Ce samedi là, Julie est une jeune mariée radieuse sortant de l'église au bras de son nouveau mari, un copain d'enfance. Le blanc lui va si bien... A ce moment, un coup de feu éclate et la balle tue net le marié. Or dans un appartement face à l'église cinq copains adeptes des armes à feu jouent à un jeu stupide. Se rendant compte des conséquences de leur acte, ils ont tout juste le temps de s'enfuir. C'est alors que l'enquête de Julie pour retrouver les coupables va commencer et la tenue blanche va alors virer au noir, celle de la mort qu'elle décide d'infliger aux acteurs de ce meurtre qui aura brisé sa vie. Méthodiquement, elle va tenter de remonter la filière en employant les ruses les plus sophistiquées afin d'assouvir sa soif de vengeance au mépris de sa vie brisée.


La tendre mariée devient glaciale, perverse en décidant d'éliminer ceux qui en tuant son époux ont meurtri son coeur et assouvi sa haine. Elle part seule un jour de chez elle pour l'exécution: des exécutions cruelles, froides au cours desquelles elle va exploiter au maximum la personnalité, voire la profession de ses victimes, afin de leur promettre une mort en rapport avec ces paramètres. Pour en arriver là elle se montre aussi bien ange que démon, laissant planer autour de ses victimes un mystère emprunt d'érotisme mais aussi de froideur. Chaque victime participera et mettra même en scène son propre assassinat, tel le peintre désirant la représenter en "Cupidon" munie de son arc et de sa flèche sur une toile qui sera sa dernière. Face à la perversité d'une Julie transfigurée, les futures victimes se livrent, racontent à leur manière la scène qui a brisé en quelques secondes la vie de Julie. Elle aussi absorbe telle une autoflagéllation ce breuvage de paroles et de souvenirs, sa vie s'étant arrêtée ce samedi là sur les marches d'une église au son des cloches. C'est ainsi que sa vengeance assouvie, elle aura donné un sens à sa vie et que si celle-ci doit la fuir, son esprit sera libéré d'un terrible poids.

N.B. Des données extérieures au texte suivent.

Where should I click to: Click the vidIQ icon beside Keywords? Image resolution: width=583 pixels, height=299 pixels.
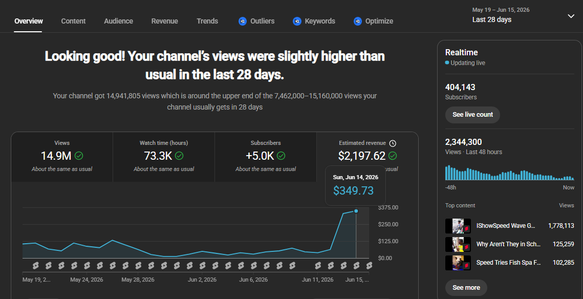click(x=297, y=21)
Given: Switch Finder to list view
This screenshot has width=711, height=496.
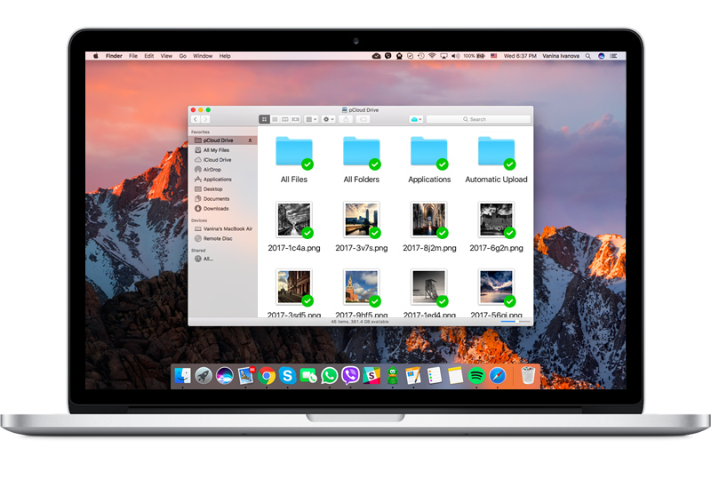Looking at the screenshot, I should tap(274, 119).
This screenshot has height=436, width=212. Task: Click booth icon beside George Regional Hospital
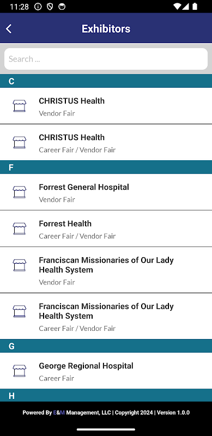click(20, 371)
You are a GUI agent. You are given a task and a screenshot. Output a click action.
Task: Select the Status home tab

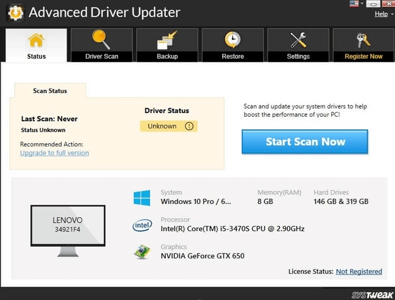pos(36,45)
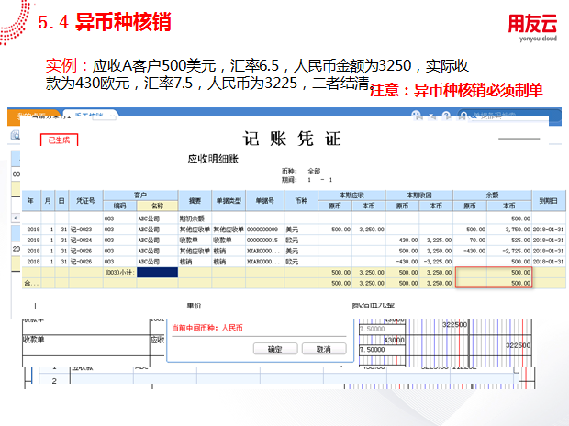Select the 客户 名称 column header
Screen dimensions: 569x426
(157, 206)
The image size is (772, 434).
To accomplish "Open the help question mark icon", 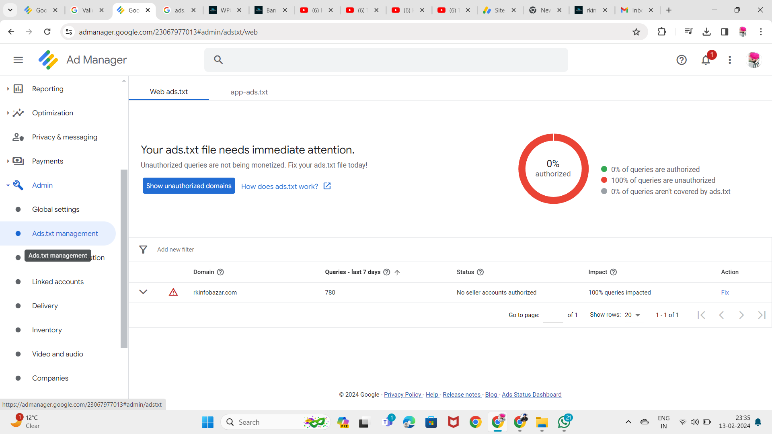I will 682,60.
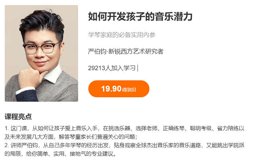Open the course title 如何开发孩子的音乐潜力

point(140,16)
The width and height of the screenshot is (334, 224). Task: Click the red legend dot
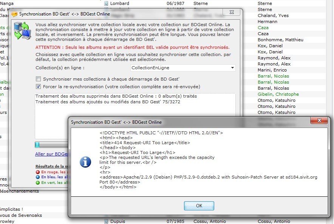click(37, 172)
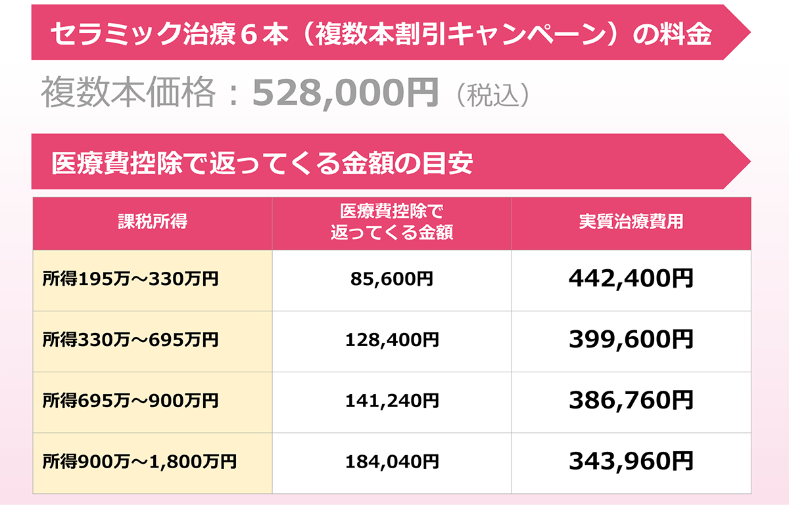Select the 実質治療費用 column header
The image size is (789, 505).
631,222
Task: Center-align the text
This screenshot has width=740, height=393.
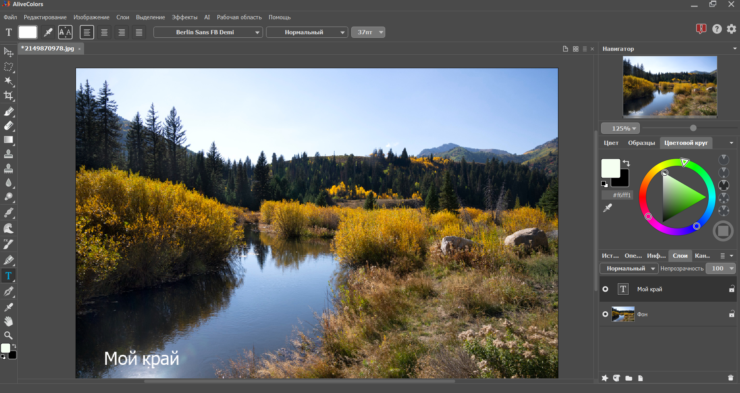Action: (104, 32)
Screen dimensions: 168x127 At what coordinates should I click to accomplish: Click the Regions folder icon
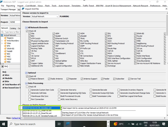5,38
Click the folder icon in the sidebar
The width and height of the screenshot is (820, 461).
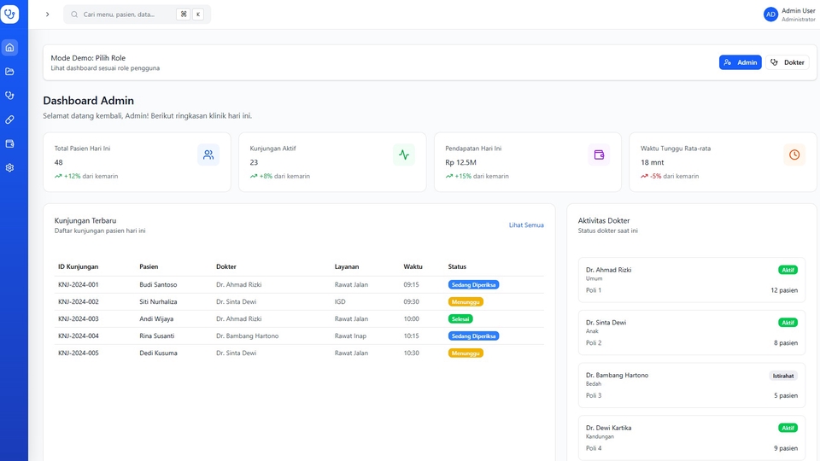tap(9, 72)
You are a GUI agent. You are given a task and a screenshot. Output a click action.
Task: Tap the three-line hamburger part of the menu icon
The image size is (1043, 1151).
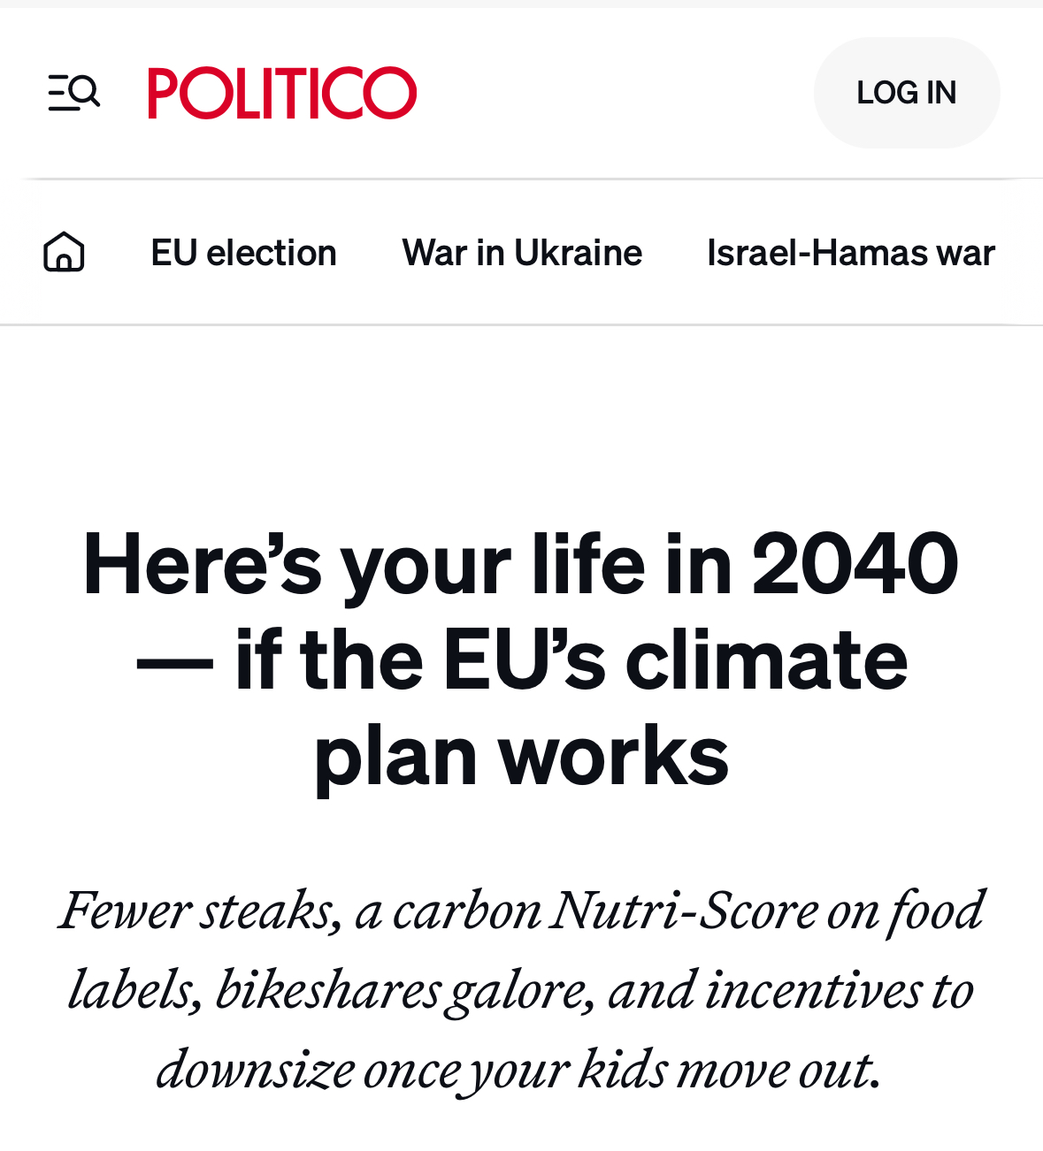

Voici le premier film noir de François Truffaut. Le réalisateur avait le regret d'avoir fait par ce drame l'apologie de l'autodéfense, ce qui n'entrait absolument pas dans son idéologie. Il faut voir plutôt dans ce remarquable film l'analyse méthodique d'un être sensible qui, à la suite d'un bouleversement de son existence, peut se transformer d'ange en démon. François Truffaut déroule son intrigue lentement et méthodiquement avec infiniment d'inattendus et même de sensibilité malgré le thème violent de l'oeuvre. A ce propos, dans le déroulement de cette histoire, on peut constater une certaine convergence avec l'intrigue des "Kill Bill" de Quentin Tarantino : personne ne peut tracer à l'avance sa vie, ses réactions, chacun pouvant se métamorphoser au gré des évènements qu'il subit. Ainsi le commandement "Tu ne tueras pas" devient un bon enseignement mais pas dans ce cas une science exacte. Jeanne Moreau dans l'interprétation de cette malheureuse mariée est sensuelle, sobre et froide. Son talent la rend émouvante voire énigmatique et l'on ne peut que reconnaître qu'elle effectue dans cette oeuvre l'une de ses plus belles compositions. Claude Rich, Jean-Claude Brialy, Michel Bouquet et Michael Lonsdale sont remarquables dans leurs rôles de gens "bien comme il faut" ayant refait leur vie sans trop se sentir torturés par le souvenir de cette macabre journée. Je décernerais une mention spéciale à Charles Denner, tout à fait excellent dans son rôle de peintre séduit et subjugué par son modèle au point de mettre en scène sans le savoir son propre meurtre.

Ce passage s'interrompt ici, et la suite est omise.